28 Mart 2016 Pazartesi

“Abla”nın Meksika, Guatemala, Honduras gezisi 15: Mexico City - Amsterdam - İstanbul


6 Şubat 2016 Cumartesi sabaha karşı 03:15’te panikle uyanıp, gecikerek araçta yerlerini alan “abla” ve ortancayla tamamlanan grup, uykuda Antigua’ya son kez veda eder: Bir saat sonra Guatemala City’ye varır, oradan da uçakla Mexico City’ye dönerler; iniş sırasında volkanların da görüldüğü yolculuk 08:50’de sona erer.

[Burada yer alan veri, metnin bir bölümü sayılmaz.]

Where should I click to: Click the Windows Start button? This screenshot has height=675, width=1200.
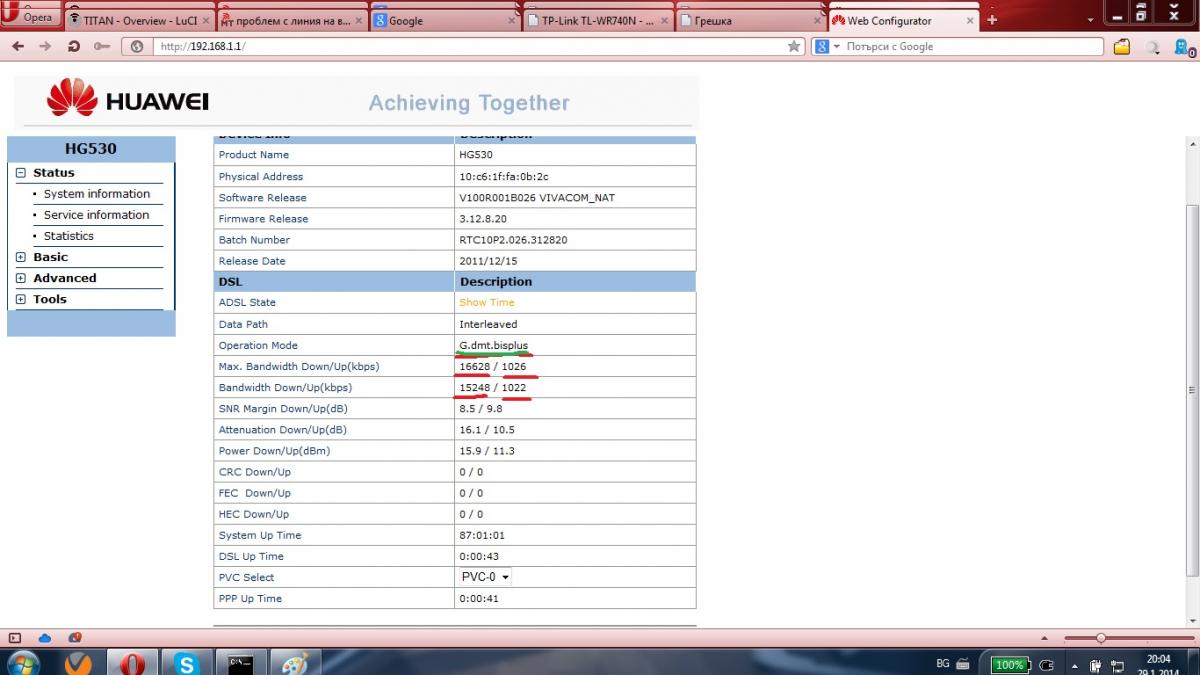(x=23, y=663)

10:15’te, bavullarla birlikte ucu ucuna sığılan –şoförü, göz alıcı beyazlıkta gömleği, jilet gibi ütülü pantolonu, pırıl pırıl ayakkabılarıyla son derece bakımlı bir beyefendi- araçla, varsıl semtlerindeki apartman girişlerinin, yüksek parmaklıklarla askerî bölge gibi korunduğu Mexico City’de yol almakta grubun ilk hedefi, günde bir buçuk ton deniz ürününün işlem gördüğü, Dünyanın ikinci büyük balık pazarını (birincisi Japonya’daymış) ziyaret.

Yol kıyılarında çöplerin biriktiği bakımsız bulvarlara, ara sokaklara, parlak renkli tek katlı evlerin dizildiği, orta hallilerin yaşadığı semtlerden geçilerek ulaşılan, geniş bir blok boyunca yer kaplamakta Balık Pazarı burada yeni yerinde; pazarı gezecek olanlara, değerli eşyalarını araçta bırakmaları önerilir.

Tepelerinde su tankları bulunan çatılar altındaki tezgâhlarda, değişik ebat ve tuhaf şekillerde pek çok balık, kabuklu, “abla”nın sınıflandıramadığı türde mahlûkat sıralanmış, alıcı beklemekte. Bol makyajlı kadınların pişirdiği deniz ürünlerinin satıldığı ufak lokantaların aralarında da meyve suyu, mutfak gereçleri, hatta sosların satıldığı ufak tezgâhlar.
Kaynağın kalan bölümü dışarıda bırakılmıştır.